**Problem**
Return verbatim the line containing "Instruction: Click the Nov label on time axis" together with all lines that follow it, through the end of the records.

(Data entries)
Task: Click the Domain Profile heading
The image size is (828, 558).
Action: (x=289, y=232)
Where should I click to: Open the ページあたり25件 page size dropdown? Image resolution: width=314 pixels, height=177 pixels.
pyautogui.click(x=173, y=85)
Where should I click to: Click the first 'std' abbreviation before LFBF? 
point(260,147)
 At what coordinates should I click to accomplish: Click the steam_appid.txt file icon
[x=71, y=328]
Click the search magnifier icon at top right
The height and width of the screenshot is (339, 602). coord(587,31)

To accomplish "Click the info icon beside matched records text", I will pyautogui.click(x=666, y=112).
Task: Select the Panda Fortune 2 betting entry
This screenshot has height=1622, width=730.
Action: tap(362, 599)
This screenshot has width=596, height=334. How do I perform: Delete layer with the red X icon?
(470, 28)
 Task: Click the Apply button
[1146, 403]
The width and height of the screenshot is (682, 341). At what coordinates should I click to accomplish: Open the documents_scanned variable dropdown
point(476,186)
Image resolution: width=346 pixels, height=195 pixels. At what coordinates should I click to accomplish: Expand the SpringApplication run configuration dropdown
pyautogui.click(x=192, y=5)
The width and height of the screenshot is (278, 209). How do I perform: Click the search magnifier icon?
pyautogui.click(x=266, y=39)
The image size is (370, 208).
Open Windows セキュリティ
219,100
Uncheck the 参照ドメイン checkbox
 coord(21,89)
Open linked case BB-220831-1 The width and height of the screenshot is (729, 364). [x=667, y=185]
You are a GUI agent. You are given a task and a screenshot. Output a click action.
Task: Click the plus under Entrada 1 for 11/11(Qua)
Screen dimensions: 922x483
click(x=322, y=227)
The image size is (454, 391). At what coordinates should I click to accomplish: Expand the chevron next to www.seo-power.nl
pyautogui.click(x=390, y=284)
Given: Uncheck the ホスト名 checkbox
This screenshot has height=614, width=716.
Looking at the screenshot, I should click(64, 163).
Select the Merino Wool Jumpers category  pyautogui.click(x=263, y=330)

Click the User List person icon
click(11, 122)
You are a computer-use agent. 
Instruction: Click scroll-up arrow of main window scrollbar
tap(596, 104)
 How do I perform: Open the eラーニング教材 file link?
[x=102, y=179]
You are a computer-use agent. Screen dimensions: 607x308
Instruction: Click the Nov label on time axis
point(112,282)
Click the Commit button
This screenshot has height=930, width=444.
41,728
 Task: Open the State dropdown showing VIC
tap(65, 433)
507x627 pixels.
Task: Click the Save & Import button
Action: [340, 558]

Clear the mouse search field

**Task solution**
Instruction: Click the Nov label on time axis
point(112,282)
Click the Commit button
This screenshot has height=930, width=444.
41,728
 Task: Open the State dropdown showing VIC
tap(65, 433)
507x627 pixels.
Task: Click the Save & Import button
Action: [340, 558]

Clear the mouse search field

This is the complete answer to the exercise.